Common Grounds
Home to UKirk at UVA (Westminster’s undergraduate campus ministry), Common Grounds is a space for UVA students to share meals and conversation, study, and enjoy coffee, tea, and snacks. The building is also the gathering spot for 20/30/40 CreW (Westminster’s ministry with graduate students and young adults), youth classes, and other community events.
Upstairs in Common Grounds, there are small offices for nonprofit organizations supporting the Charlottesville community. Current residents include BEATDiabetes, Habitat for Humanity’s Virginia Office, and Theological Horizons.
Over the decades, Common Grounds has been a space to share ideas, question, and connect. Within its walls, people have discussed important issues of each generation, called for social justice, raised prayers, and played music.

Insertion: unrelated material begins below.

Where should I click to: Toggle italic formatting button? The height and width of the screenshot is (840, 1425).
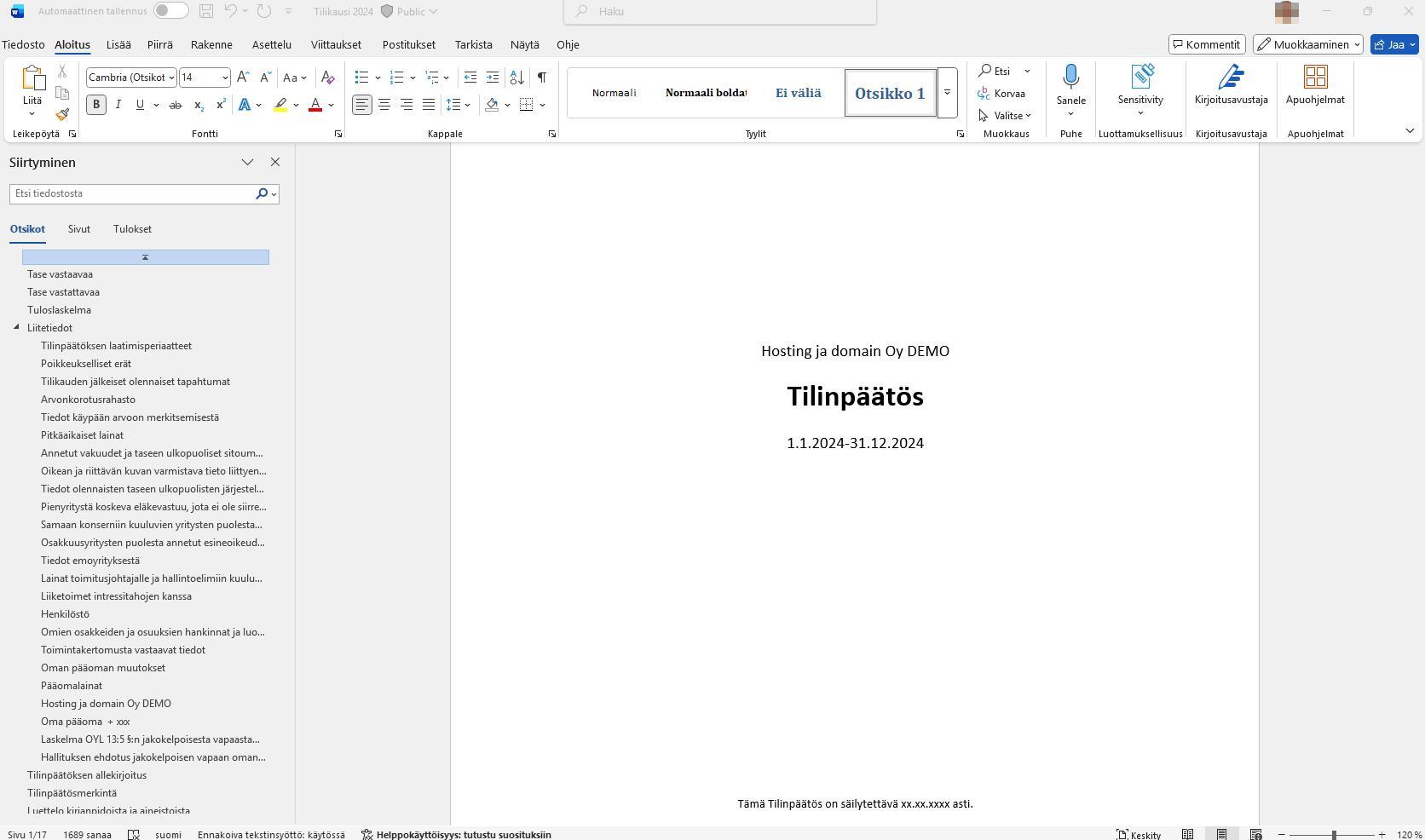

Thanks to an innovative new community partnership, by fall 2024 the ground floor of Common Grounds will become a second location for Kindness Cafe + Play, a local coffee shop with an amazing mission. The space will continue to be UKirk at UVA’s home while welcoming the broader community to enjoy coffee and kindness for a good cause during designated hours.
Hunger Offerings
We participate in our Presbytery’s Hunger Offering six times a year to support The Presbyterian Hunger Program (PHP), a ministry of the Presbyterian Church (U.S.A.). The PHP works to alleviate hunger and eliminate its causes, responding with compassion and justice to poor and hungry people in local communities in the United States and internationally.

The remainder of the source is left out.